ECLI:NL:RVS:2023:2745
Raad van State
- Voorlopige voorziening
- Rechtspraak.nl
Afwijzing verzoek om voorlopige voorziening in vreemdelingenrechtelijke zaak
Op 18 juli 2023 heeft de voorzieningenrechter van de Afdeling bestuursrechtspraak van de Raad van State uitspraak gedaan in een zaak betreffende een verzoek om voorlopige voorziening. De zaak betreft een vreemdeling die een aanvraag had ingediend voor de afgifte van een document dat rechtmatig verblijf als gemeenschapsonderdaan zou bevestigen, welke aanvraag op 10 februari 2022 door de staatssecretaris van Justitie en Veiligheid was afgewezen. De vreemdeling maakte bezwaar tegen deze afwijzing, maar dit bezwaar werd op 8 september 2022 ongegrond verklaard. Vervolgens heeft de rechtbank Den Haag op 6 juni 2023 het beroep van de vreemdeling tegen deze beslissing eveneens ongegrond verklaard. Hierop heeft de vreemdeling hoger beroep ingesteld en verzocht om een voorlopige voorziening.

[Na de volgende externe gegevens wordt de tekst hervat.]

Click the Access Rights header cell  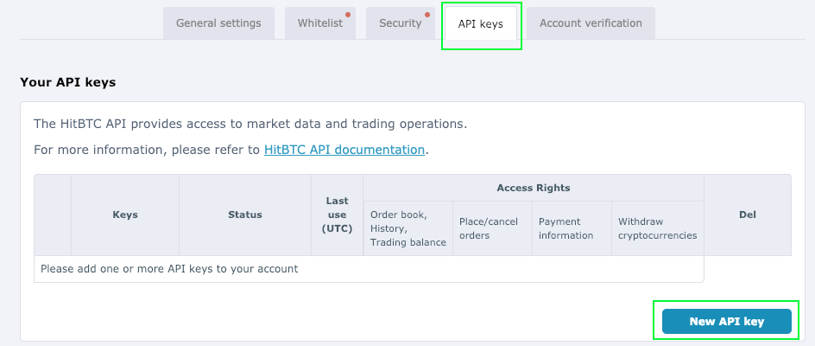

De voorzieningenrechter heeft in zijn overwegingen vastgesteld dat uit het verzoek van de vreemdeling niet blijkt van een spoedeisend belang voor het treffen van een voorlopige voorziening. Gelet op deze overwegingen heeft de voorzieningenrechter het verzoek afgewezen. De staatssecretaris is niet verplicht om de proceskosten te vergoeden. De uitspraak is openbaar uitgesproken en is vastgesteld door mr. A.J.C. de Moor-van Vugt, met mr. E.L. Iedema als griffier.